──────── Выбранный фрагмент

Завершая разговор об искренности, вспомню трудные для меня дни, когда я должен был принять решение, оставаться мне в КАИ или подать рапорт. Я позвонил Шебаршину с вопросом, не возникнул ли неприятные последствия у меня, не накажет ли меня КГБ за моё решение уйти, Шебаршин ответил: «Ничего тебе не будет. Это беззубая организация». Можно ли верить в эти слова? КГБ – беззубая организация! Даже если он имел в виду не весь Комитет Госбезопасности, а только Первый Главк, службу внешней разведки, то его слова всё равно далеки от истины. Он мог бы сказать, что всё уладит, и я бы поверил, но слова о беззубости КГБ прозвучали дико…
***
«Совсем недавно… Всё было совсем недавно – и жизнь, и молодость, и счастье. Страшные слова – инфаркт, инсульт, опухоль – относились к какому-то чужому миру и не воспринимались всерьёз», – писал Шебаршин в своей книге.
И вот парализовало его жену. Когда я приезжал к ним в гости, её усаживали на диване. Она сидела, чуть покосившись, легонько шевелила рукой, слабым голосом пытаясь иногда принять участие в разговоре, но не получалось. Её лицо оставалось неподвижным, слегка обвисшим с одной стороны, лишь едва-едва шевелились губы, сквозь которые просачивались непонятные слова.
До разбившего её инсульта Нина Васильевна всегда улыбалась. По крайней мере, такой она запомнилась мне. Её участие в разговоре означало обилие шуток, иногда весьма едких. Обладая острым и наблюдательным умом, она была ещё и поэтом, писала стихи.
Хорошо понимаю, насколько тяжёлой стала атмосфера в доме с обрушившейся на Нину Васильевну болезнью. Леонид Владимирович надеялся на улучшение. Верил ли? Не знаю, но мы всегда храним надежду. Его жена продержалась семь лет, постепенно слабея и затухая.

────────────────
──────── Исходные данные

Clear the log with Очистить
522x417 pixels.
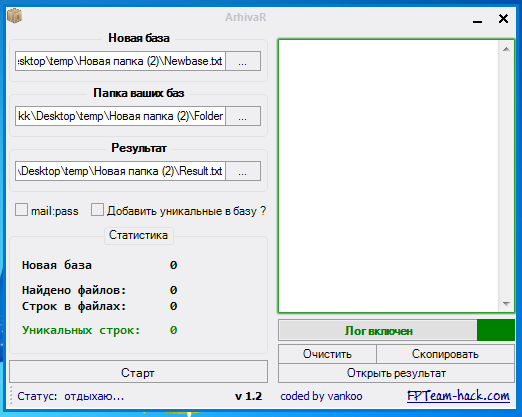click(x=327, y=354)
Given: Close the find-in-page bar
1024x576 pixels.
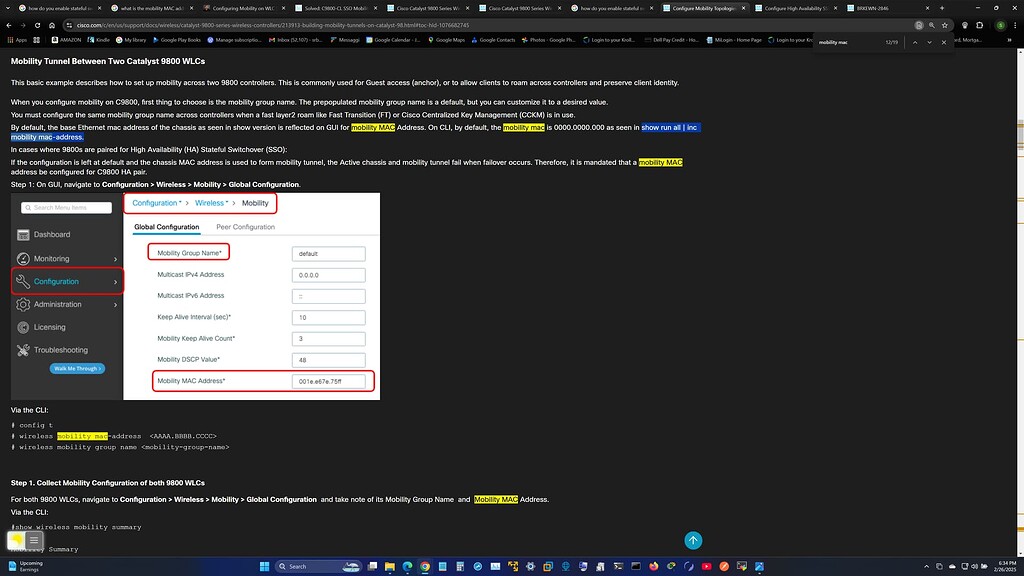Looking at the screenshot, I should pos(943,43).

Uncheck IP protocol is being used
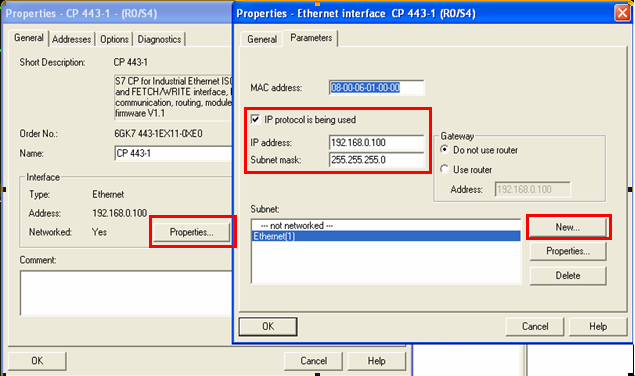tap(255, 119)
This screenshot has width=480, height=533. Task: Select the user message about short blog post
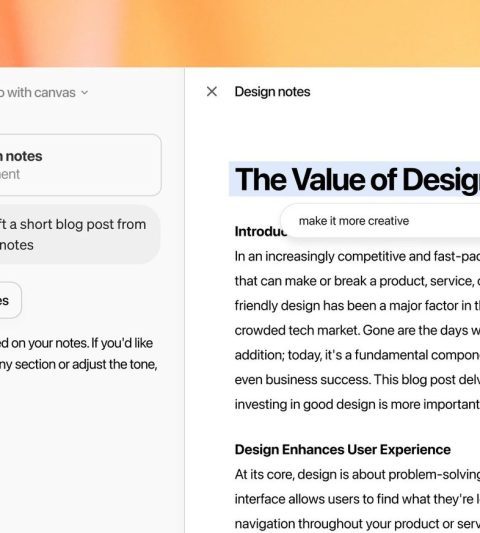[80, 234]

────────────────
──────── Исходные данные

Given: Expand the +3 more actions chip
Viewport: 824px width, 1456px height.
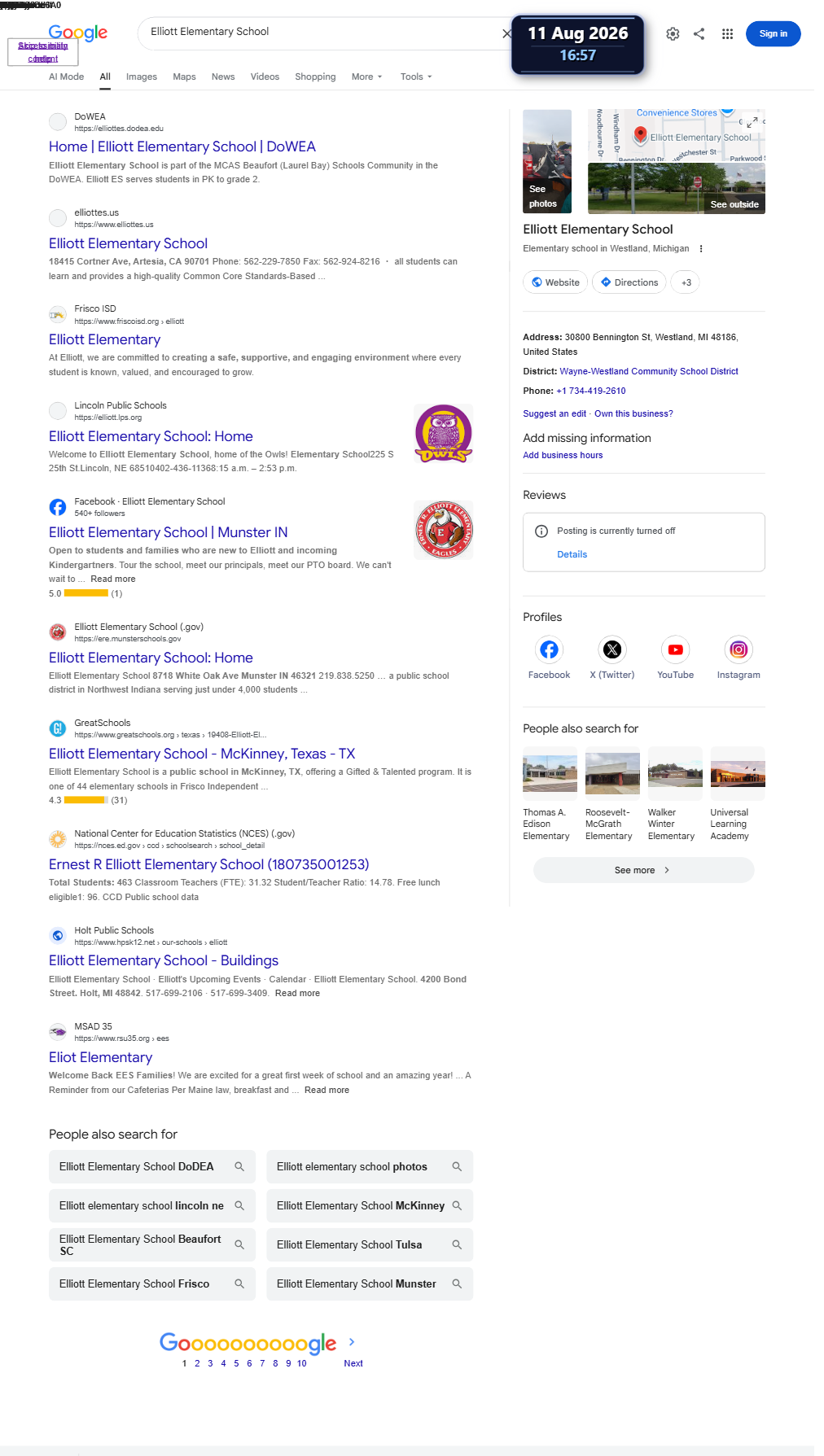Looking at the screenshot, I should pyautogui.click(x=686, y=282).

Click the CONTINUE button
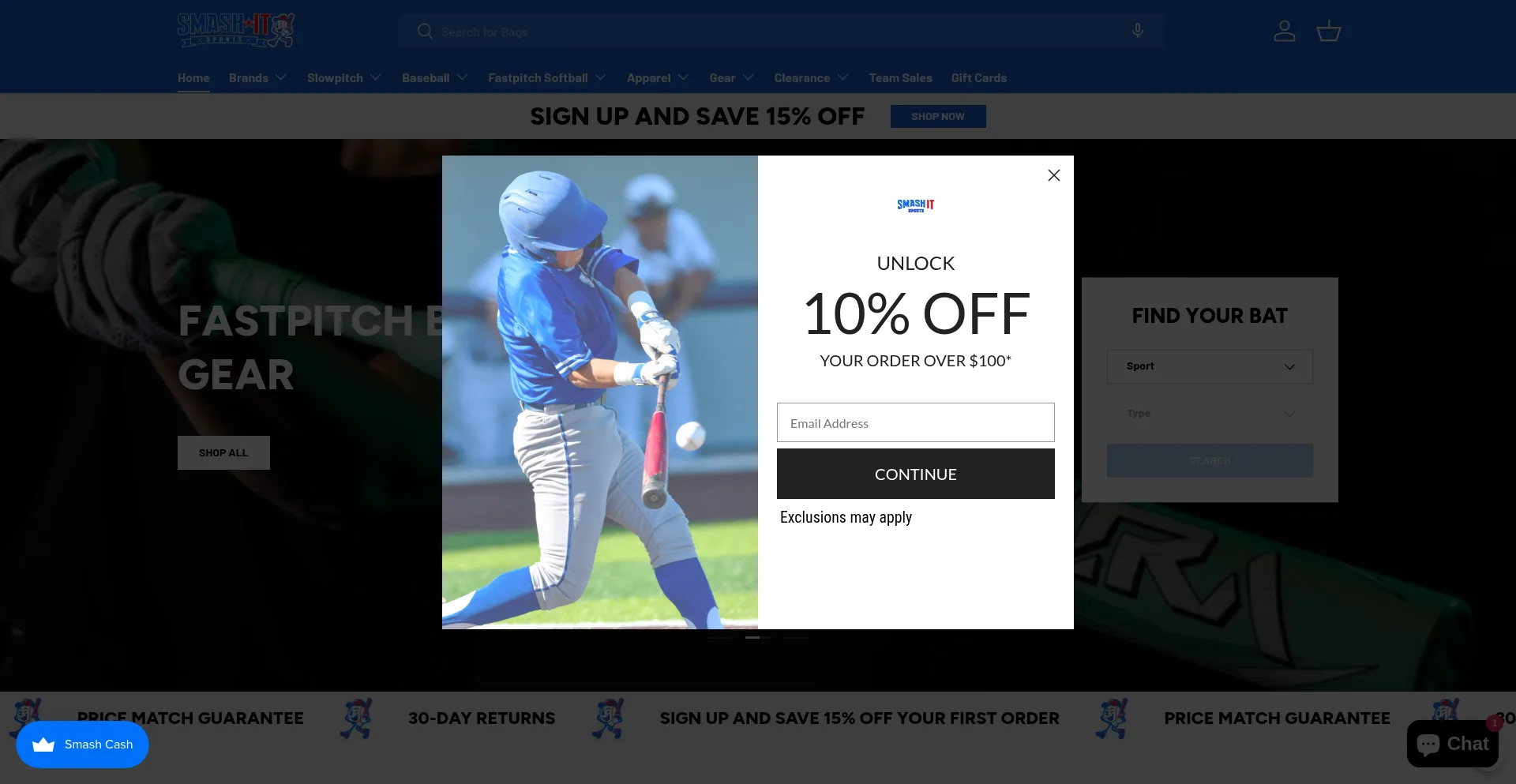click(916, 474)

────────────────

■ Задания к упражнению ■
**1)** Сколько лет, согласно фрагменту, продержалась жена Шебаршина после инсульта?
**2)** Поясните по фрагменту, почему ответ Шебаршина о КГБ не убедил рассказчика.

■ Ответы на задания ■
**1)** Семь лет.

**2)** Назвать КГБ «беззубой организацией» значит сказать неправду, даже если речь шла только о Первом главке, службе внешней разведки. Если бы Шебаршин пообещал всё уладить, рассказчик бы поверил, но слова о беззубости КГБ прозвучали для него дико.